Answer: "How do I put that damned picture in my siggy?"


----------



## vikingBerserker (Sep 22, 2009)

I thought it was a challenge you had to solve before being allowed to join.


----------



## Elvis (Sep 23, 2009)

Hey Vic,

Thanks for the link.
This'll work!
-------------------------------------

Marcel and Viking...you guys should doing 3 nights a week at the Sands. That was funny! 




Elvis


----------



## Marcel (Sep 23, 2009)

Nice pic Elvis, but I thing a tat too big. According to the rules they can be maximum size 600*200 pixels
http://www.ww2aircraft.net/forum/signature-general-pics-upload/signature-rules-19460.html


----------



## Elvis (Sep 24, 2009)

Marcel,

I did change it (as you can see), however, that pic wasn't really all that large.
463x287.
It was the height that I couldn't comprimise much more than you saw in that pic.
I think the "edit signature" page actually lists a size of 500x100, but doubling that height doesn't seem to hurt things too much.
The current pic is 509x198 and I think it fits much better into the post (wouldn't you agree?)....I just wish I could come up with a better tag line for it.


Elvis


----------



## Vic Balshaw (Sep 24, 2009)

Good on ya Elvis, love it


----------



## Elvis (Sep 24, 2009)

Thanks Vic.
Yours is impressive, as well!
Nice work. 


Elvis


----------



## Wurger (Sep 24, 2009)

I agree, lookning nice. You might like this one as well.


----------



## Thorlifter (Sep 24, 2009)

Nice addition Wurger. Most of the sigs do have the users name on them.


----------



## Marcel (Sep 24, 2009)

The picture looked big. Mine is actually slightly too big, too, bit no-one notices as the lower part is the same as the background  
I love the pup, Elvis. Good show.


----------



## Wurger (Sep 24, 2009)

THat's true Marcel yours is a little too big. 

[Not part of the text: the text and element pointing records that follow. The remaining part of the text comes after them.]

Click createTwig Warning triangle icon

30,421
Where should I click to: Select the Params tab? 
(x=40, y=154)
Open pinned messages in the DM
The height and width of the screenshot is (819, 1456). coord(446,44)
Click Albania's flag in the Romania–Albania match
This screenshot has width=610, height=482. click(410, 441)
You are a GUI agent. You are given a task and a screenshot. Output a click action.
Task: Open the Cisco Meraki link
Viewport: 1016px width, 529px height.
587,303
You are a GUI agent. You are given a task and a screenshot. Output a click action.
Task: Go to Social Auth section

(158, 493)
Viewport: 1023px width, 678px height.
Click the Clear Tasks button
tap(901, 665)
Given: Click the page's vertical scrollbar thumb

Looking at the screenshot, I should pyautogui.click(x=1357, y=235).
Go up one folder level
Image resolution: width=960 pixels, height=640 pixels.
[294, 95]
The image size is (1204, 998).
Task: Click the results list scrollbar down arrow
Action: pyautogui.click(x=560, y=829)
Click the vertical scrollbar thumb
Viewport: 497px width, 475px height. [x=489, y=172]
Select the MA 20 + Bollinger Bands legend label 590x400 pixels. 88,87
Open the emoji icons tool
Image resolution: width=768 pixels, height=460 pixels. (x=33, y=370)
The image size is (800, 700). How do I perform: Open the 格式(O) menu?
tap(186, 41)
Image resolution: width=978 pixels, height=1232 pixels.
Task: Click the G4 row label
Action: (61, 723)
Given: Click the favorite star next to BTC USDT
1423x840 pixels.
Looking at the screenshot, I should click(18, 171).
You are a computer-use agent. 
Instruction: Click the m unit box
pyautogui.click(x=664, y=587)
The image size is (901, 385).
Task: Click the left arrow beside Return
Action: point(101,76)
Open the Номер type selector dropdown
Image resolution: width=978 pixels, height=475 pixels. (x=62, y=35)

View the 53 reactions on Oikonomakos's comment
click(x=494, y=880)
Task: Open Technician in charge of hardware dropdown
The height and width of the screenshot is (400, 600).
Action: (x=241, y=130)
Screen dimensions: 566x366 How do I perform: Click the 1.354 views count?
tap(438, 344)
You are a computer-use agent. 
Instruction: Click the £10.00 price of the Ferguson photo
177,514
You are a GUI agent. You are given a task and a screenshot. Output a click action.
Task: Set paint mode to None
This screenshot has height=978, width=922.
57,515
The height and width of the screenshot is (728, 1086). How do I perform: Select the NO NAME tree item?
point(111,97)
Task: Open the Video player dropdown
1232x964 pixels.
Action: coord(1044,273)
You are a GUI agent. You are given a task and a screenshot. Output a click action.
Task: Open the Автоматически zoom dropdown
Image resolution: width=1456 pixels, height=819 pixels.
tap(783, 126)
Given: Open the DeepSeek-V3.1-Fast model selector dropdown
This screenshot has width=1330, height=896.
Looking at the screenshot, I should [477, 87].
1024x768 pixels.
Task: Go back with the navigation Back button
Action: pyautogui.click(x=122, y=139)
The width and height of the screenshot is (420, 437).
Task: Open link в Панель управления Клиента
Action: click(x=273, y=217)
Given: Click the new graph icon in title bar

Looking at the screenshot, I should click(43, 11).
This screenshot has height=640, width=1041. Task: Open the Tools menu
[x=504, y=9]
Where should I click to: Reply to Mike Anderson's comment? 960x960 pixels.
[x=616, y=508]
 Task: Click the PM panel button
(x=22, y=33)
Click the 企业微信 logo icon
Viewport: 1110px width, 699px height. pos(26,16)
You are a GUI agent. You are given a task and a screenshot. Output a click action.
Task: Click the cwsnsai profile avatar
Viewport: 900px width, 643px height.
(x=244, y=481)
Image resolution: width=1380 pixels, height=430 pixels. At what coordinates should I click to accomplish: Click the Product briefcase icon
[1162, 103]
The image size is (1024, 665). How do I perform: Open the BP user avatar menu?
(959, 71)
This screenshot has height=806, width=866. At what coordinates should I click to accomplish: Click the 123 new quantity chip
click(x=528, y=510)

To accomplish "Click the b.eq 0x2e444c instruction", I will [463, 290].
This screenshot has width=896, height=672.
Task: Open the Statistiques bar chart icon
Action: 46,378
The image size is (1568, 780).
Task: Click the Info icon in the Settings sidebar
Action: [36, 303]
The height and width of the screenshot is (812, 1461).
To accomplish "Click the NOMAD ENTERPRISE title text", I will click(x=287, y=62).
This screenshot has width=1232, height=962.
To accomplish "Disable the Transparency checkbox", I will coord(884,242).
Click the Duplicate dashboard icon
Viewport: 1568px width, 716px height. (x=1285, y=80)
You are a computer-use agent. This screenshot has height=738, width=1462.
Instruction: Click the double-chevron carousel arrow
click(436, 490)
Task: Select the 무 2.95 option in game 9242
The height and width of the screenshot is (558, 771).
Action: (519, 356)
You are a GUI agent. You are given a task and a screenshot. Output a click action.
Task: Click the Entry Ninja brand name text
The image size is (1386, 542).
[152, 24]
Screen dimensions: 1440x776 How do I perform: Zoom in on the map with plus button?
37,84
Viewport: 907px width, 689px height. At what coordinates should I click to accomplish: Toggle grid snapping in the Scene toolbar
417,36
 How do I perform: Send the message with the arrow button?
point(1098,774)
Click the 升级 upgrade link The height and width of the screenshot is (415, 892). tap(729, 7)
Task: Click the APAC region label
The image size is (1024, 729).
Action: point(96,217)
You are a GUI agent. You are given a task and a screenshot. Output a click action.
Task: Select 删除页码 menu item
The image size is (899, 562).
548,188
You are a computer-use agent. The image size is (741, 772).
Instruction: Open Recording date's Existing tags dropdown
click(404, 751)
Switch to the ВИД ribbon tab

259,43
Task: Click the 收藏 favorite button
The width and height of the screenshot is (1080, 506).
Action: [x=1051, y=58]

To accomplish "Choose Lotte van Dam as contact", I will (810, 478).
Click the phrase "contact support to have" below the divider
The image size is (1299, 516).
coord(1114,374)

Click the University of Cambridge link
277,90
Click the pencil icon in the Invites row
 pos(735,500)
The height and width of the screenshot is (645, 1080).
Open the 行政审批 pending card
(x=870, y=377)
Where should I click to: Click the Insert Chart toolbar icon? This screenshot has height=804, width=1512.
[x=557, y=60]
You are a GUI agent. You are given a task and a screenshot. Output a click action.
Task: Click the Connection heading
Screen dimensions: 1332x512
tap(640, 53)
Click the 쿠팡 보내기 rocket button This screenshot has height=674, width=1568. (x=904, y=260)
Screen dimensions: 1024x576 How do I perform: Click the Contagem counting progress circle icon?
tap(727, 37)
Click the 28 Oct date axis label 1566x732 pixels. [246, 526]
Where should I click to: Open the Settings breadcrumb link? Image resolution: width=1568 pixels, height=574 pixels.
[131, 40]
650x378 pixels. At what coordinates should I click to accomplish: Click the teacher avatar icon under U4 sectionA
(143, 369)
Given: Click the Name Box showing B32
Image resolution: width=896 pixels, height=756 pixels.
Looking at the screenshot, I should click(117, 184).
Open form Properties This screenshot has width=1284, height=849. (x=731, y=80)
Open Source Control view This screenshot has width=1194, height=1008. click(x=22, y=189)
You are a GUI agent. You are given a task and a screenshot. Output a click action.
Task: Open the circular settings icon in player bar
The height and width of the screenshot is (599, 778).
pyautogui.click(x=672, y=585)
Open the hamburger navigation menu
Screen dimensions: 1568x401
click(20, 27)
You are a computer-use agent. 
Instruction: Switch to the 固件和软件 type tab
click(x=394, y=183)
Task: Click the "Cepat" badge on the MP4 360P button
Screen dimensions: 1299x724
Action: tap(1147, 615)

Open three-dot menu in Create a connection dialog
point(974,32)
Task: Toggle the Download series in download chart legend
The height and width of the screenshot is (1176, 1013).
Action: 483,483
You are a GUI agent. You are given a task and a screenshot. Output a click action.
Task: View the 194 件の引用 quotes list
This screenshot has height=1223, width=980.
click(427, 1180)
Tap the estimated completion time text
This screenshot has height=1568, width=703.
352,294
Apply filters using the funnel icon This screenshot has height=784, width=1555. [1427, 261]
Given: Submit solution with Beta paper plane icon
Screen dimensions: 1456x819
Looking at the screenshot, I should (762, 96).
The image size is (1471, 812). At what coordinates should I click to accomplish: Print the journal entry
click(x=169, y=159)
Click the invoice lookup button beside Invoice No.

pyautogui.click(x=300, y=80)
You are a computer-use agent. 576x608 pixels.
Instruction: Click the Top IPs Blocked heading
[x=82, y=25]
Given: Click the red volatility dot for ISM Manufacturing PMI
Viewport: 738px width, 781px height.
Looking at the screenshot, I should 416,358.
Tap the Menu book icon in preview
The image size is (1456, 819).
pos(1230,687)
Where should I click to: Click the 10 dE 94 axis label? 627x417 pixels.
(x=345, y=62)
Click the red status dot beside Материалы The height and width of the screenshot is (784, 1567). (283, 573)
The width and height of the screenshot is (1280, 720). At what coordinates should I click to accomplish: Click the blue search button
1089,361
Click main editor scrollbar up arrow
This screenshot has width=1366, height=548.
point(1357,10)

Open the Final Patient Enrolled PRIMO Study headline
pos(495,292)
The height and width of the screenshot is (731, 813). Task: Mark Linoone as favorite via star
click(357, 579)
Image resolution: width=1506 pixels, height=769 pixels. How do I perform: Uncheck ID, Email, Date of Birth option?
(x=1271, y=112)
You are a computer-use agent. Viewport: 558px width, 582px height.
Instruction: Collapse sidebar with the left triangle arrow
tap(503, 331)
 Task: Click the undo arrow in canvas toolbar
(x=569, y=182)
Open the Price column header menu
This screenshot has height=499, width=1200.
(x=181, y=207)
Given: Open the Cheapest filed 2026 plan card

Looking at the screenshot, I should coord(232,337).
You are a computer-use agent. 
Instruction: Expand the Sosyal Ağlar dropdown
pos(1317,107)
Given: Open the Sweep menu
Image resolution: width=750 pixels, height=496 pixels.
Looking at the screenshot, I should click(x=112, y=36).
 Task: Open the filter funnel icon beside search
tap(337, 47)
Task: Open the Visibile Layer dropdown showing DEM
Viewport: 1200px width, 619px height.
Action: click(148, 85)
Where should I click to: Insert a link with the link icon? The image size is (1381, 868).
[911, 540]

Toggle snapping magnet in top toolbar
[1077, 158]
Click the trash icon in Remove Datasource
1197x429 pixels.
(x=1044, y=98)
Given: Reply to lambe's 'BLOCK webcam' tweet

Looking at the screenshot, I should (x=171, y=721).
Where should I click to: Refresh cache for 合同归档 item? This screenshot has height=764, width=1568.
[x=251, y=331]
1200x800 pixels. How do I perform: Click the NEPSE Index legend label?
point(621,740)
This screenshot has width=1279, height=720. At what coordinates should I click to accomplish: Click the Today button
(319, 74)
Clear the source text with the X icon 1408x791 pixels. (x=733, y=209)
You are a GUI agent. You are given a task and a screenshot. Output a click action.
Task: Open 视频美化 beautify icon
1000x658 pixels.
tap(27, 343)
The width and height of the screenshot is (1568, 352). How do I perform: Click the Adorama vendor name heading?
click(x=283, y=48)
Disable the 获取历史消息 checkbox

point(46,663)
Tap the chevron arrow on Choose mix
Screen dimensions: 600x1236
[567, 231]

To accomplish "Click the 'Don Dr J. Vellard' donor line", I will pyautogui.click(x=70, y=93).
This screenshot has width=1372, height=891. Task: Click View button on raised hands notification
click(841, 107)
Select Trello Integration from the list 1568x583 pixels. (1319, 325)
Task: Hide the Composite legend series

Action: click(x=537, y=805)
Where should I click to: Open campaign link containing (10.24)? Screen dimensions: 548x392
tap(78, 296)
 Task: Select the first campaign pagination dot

But Elvis' one is about to . It is of 509x198 size and is under the limit of 600x200 pixels.


----------



## Elvis (Sep 25, 2009)

LOL!
I LOVE IT!
Thanks Wurger, you da man! 


Elvis


----------



## Wurger (Sep 25, 2009)

Your'r welcome.


----------



## Elvis (Sep 25, 2009)

Say Wurger, I gave ya' credit on modding the pic.
If you'd rather I not do that, just let me know. 
Thanks again.

Elvis


----------



## Wurger (Sep 25, 2009)

In fact the picture is not mine.I have added your nick there only.So removing the credit is a good idea I think.


----------



## Elvis (Sep 25, 2009)

Fair enough.
...and....its done!




Elvis


----------



## Wurger (Sep 26, 2009)




----------



## Crimea_River (Dec 13, 2009)

Test


----------



## vikingBerserker (Dec 13, 2009)

Very nice CR


----------



## Crimea_River (Dec 13, 2009)

Still testing


----------



## Wurger (Dec 14, 2009)

Looking nice. But why do you test it here in the Elvi's thread ? I think it is a little bit unkindly.


----------



## Crimea_River (Dec 14, 2009)

Didn't mean to. I thought this was a sig test thread and tried to delete but couldn't.

My Bad.


----------



## Wurger (Dec 15, 2009)

OK.


----------



## 71roadrunner426 (Jan 30, 2010)




----------



## DerAdlerIstGelandet (Jan 30, 2010)

Something is not working there roadrunner...


----------



## Wurger (Jan 30, 2010)

Yep...the address indicates page of the forum with the img tags incorrectly I think. For the reason his siggy can't be seen as well.


----------



## Wurger (Jan 30, 2010)

And yes. It is a mistake undoubtedly. 

Roadrunner you have sent the pic to yourself via a visitor message and copied the URL address for your siggy. Unfortunately it is done wrongly. What's more the picture is too large. It is allowed to use a pic of size 600x200 pixels in total .


----------